The US Department of Transportation (DOT) has given Alitalia and Delta Air Lines six months to reach a commercial agreement which would allow the Italian carrier to be included in a transatlantic joint venture that also includes Air France, KLM Royal Dutch Airlines, and Virgin Atlantic.

Formalising its tentative decision to grant antitrust immunity (ATI) to the joint venture, the DOT made small but substantial changes in relation to Alitalia's potential participation in the agreement.

"The approved alliance will remove the existing gaps preventing full coordination between Delta’s two existing immunized parallel joint ventures with Virgin on the one hand, and Air France/KLM on the other. As part of this decision, we are also revoking our previous, now obsolete, grants of ATI among the Joint Applicants as well as CSA Czech Airlines (OK, Prague Václav Havel) and Alitalia after six months," the DOT said in its final decision.
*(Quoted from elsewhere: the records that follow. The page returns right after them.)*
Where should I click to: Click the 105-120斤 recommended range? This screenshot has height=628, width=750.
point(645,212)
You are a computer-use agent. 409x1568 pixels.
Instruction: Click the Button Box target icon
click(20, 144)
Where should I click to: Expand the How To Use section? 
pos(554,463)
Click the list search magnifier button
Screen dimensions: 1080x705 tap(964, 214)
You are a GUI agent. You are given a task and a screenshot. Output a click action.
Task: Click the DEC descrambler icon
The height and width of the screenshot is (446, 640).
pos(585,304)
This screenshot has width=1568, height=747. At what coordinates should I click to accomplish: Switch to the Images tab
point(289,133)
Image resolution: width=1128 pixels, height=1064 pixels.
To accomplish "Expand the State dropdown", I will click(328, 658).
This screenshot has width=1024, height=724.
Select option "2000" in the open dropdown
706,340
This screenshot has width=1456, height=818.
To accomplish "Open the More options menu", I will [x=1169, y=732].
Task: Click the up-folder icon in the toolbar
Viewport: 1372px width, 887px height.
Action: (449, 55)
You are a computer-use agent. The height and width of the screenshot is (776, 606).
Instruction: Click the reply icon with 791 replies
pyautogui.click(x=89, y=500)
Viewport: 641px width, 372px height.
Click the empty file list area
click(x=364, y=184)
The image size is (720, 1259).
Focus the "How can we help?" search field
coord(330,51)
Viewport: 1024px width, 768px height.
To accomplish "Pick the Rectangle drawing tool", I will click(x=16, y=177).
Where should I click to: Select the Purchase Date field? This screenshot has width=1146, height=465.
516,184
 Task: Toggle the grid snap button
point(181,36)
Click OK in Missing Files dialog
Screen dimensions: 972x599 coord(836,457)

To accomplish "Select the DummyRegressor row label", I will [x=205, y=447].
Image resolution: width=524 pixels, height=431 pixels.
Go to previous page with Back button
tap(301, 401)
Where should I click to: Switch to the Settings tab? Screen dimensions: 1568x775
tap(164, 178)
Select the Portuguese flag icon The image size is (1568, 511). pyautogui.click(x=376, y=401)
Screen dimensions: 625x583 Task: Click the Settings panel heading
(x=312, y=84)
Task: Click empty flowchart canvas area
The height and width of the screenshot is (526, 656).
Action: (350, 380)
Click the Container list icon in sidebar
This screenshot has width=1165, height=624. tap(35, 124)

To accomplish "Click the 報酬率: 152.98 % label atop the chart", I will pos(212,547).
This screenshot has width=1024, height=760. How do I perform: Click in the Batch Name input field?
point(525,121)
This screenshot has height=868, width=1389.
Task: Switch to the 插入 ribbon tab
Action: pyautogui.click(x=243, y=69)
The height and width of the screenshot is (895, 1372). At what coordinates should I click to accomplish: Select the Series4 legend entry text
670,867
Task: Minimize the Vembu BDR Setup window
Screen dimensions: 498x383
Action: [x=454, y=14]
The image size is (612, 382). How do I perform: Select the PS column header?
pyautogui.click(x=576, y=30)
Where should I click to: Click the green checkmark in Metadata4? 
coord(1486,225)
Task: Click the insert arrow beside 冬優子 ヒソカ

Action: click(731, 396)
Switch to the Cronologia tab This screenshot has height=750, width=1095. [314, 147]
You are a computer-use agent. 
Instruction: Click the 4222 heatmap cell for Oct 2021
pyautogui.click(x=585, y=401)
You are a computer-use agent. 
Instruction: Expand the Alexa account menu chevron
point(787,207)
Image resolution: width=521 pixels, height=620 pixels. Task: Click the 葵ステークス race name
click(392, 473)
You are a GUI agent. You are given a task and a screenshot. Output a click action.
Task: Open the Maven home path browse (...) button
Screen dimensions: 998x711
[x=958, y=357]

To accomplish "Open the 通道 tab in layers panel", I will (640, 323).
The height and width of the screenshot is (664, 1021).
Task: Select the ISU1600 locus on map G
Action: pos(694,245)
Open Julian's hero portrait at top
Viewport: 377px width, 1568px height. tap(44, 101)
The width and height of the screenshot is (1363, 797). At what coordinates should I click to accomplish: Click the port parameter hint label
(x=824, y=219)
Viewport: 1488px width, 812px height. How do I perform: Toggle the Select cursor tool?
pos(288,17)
Delta initially sought to secure the right to cooperate with Alitalia on the basis of the existing ATI dating back to 2008 while the future of the Italian airline is being worked out. The American carrier also sought to leave a path for Alitalia to join the revised joint venture once it is recapitalised.

However, among many other objections, JetBlue Airways (B6, New York JFK) commented that "such a request is legally impermissible and procedurally invalid".

The DOT agreed with jetBlue and said that it was trying to simplify the regulatory framework by establishing just a single antitrust decision governing the complex combination of applicant airlines.

"Once the Amended JVA becomes effective, the preceding agreements that outlined Alitalia's cooperation with the other parties will cease to exist, removing the underlying predicate for immunity. The Department is aware that Delta is seeking to reach commercial terms with Alitalia to continue cooperation under the Amended JVA; however, the Joint Applicants' request to include Alitalia in its revised joint venture is premature," the DOT said.

The Department pointed out that it could not make any determination on Alitalia's future membership in the joint venture without knowing the details of the airline's commercial agreement with Delta.

"If the Joint Applicants and Alitalia come to a commercial agreement before the six-month wind-down period expires, they may petition the Department to extend the immunity at that time and the Department will evaluate the request in the docket with all due process," the DOT added.

While the condition similarly affects CSA Czech Airlines (OK, Prague Václav Havel), the carrier has no plans to participate in the amended joint venture as it does not currently fly across the Atlantic.

However, the DOT dismissed all other objections raised by jetBlue, including complaints about restricted access to London Heathrow, London Gatwick, and Amsterdam Schiphol airports.

The DOT also dismissed objections raised by cargo specialist Kalitta Air (K4, Detroit Willow Run), which sought to make the ATI conditional on securing Kalitta's access to Amsterdam. The airline has been denied its historic slots at the Dutch gateway after repeated non-compliance with the schedule.

"Kalitta has failed to demonstrate how a slot remedy in this proceeding would resolve its operational issues that are the root cause of its access issues, or how approval of the Amended JVA will cause it any particular harm that should be addressed through a slot remedy," the DOT said.

The DOT also changed the wording of the order to clarify that it does not affect the existing joint venture between Delta Air Lines and Korean Air (KE, Seoul Incheon).